La speranza, quest’angelo invisibile, questa dolce amica dei soffrenti, era venuta a posarsi nel suo cuore, e mormoravate all’udito parole confuse, canti misteriosi che non comprendea, ma la consolavano versando nella sua anima un balsamo soave.

Tutte le persone della casa provavano un non so che di insolito, un ravvivamento, un principio di ben essere che rivelava una grande trasformazione operatasi nella condizione della sera; era più che speranza, benchè meno che certezza.
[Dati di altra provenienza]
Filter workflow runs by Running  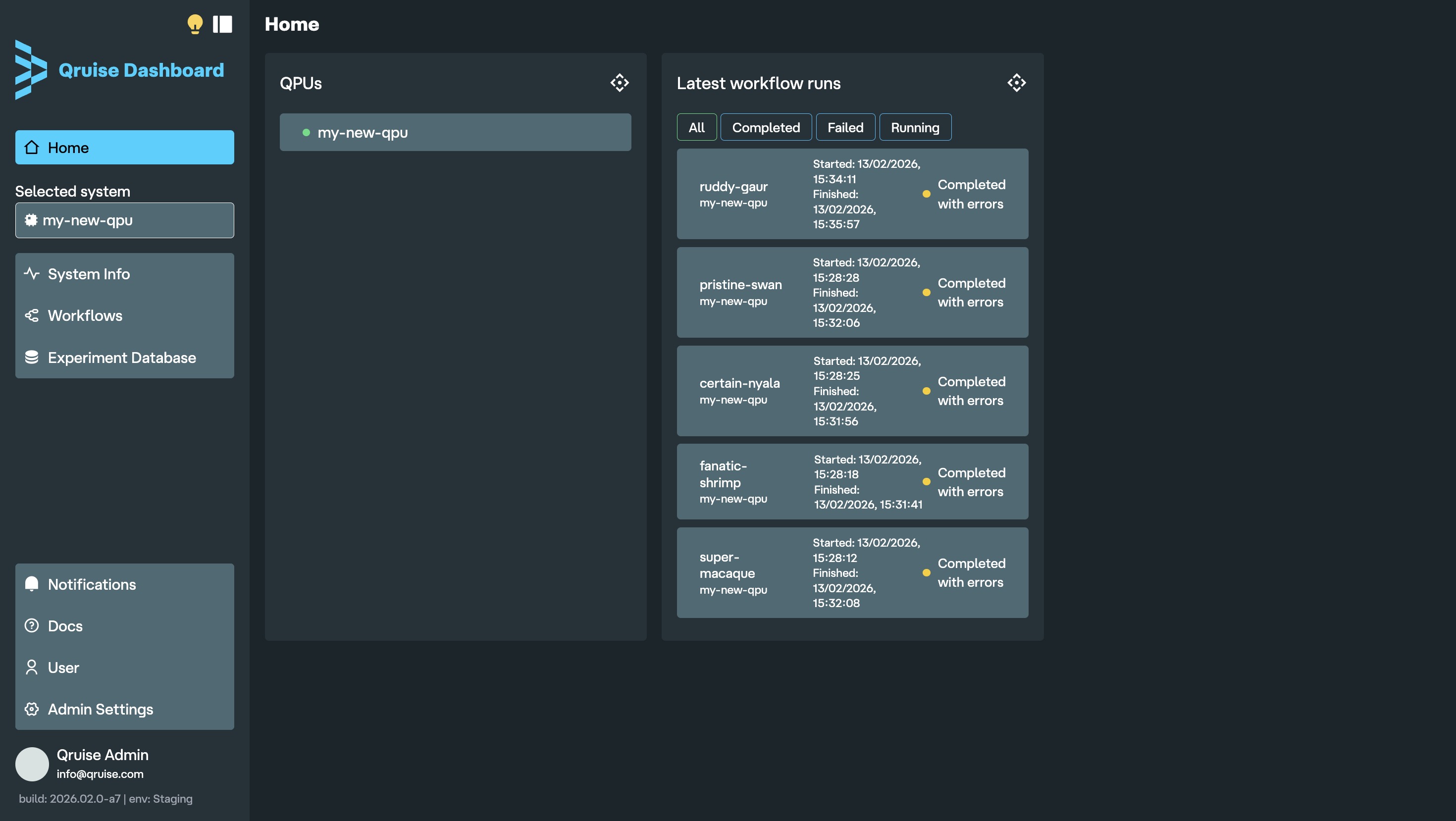[915, 128]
Solo Isabella non partecipava a quella impressione generale; come sua cugina, essa pure era venuta a contemplare quell’irradiamento del giorno; ma per interrogar la natura e chiedere al sole, alla luce, al cielo, se le immagini lugubri che le passarono e ripassarono dinanzi nella sua lunga veglia, erano una realtà o una visione.

Cosa singolare! Quel sole sì brillante, quella luce splendida, quel cielo azzurro, che aveano rallegrato gli altri e doveano ispirare a Isabella gli stessi sentimenti, le parvero all’opposto un’amara derisione.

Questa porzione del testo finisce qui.